On the screen, in live time, I get a front-row seat as three of Vallejo’s soldiers corner Gord downstairs and others—dancers and their paying customers—scramble and search for freedom from a club under siege. “No!” I jolt in Vallejo’s grip and heave when reality smacks me just a single heartbeat before three shots go off.

“Gord!”

Another three shots. Bullets pierce my partner’s chest and blood bursts from his body like a gory horror show. Red paints the floor. Agent’s shout in my ear. Some scream about the mission, and others of a man down.

My father, too silent, unfeeling, the way he so often is.

But I hear none of it. Not really.

All I hear is the loud ringing of bullets exploding throughout the club. Upstairs and down. A war being waged among a thug’s armed soldiers and that of trained special agents.

Vallejo laughs as Gord collapses to the floor in 5k high definition, and though it’s not possible, I hear Violet’s cry of anguish. And Matilda’s sobs when she realizes her daddy is gone.

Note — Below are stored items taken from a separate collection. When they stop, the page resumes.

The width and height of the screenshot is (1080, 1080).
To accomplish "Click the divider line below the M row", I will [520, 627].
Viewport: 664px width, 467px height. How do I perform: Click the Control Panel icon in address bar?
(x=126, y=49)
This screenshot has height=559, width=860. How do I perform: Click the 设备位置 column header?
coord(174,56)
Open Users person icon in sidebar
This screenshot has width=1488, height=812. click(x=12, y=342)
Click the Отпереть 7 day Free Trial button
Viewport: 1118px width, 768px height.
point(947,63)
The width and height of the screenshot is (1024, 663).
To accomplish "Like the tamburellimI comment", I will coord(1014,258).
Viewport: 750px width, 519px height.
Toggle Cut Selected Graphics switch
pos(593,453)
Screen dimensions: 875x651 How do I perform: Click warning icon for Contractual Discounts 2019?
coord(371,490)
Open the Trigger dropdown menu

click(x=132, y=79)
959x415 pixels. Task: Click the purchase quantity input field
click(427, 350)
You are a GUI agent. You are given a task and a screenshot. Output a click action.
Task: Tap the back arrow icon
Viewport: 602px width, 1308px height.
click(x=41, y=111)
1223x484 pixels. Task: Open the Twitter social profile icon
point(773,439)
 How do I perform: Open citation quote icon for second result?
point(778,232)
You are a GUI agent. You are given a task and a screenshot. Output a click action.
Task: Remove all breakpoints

“You fucking asshole.” My left leg is dead weight. Burning in agony. But I duck faster than his sixty-year-old arms can keep up with and grab the blade I keep hidden in my boot. Then I flick it free of its handle and swing around before the man has a chance to recover. I dig the blade into the side of his neck, the second burn of a bullet wound passing through my arm and out the other side as I drag the knife across in a furious rage. Vallejo drops to the ground, the thunder of soldiers pounding at his door bringing me around in panic.

I’ve got two through-and-through bullet wounds so far. Better for healing. But I’ll have a dozen more ten seconds from now if I don’t move, so I dash to Vallejo’s desk and snatch up my gun. I step over the old man and afford him only a second of study to make sure he’s dying. Then I put a round in his stomach for good measure, before sprinting to the second-story window and emptying another two rounds through the thick glass pane.

My leg burns, and my arm weighs a ton. Worse, I catch a last glimpse of my best friend on the security feed bleeding out, much like the man responsible is doing on his office floor.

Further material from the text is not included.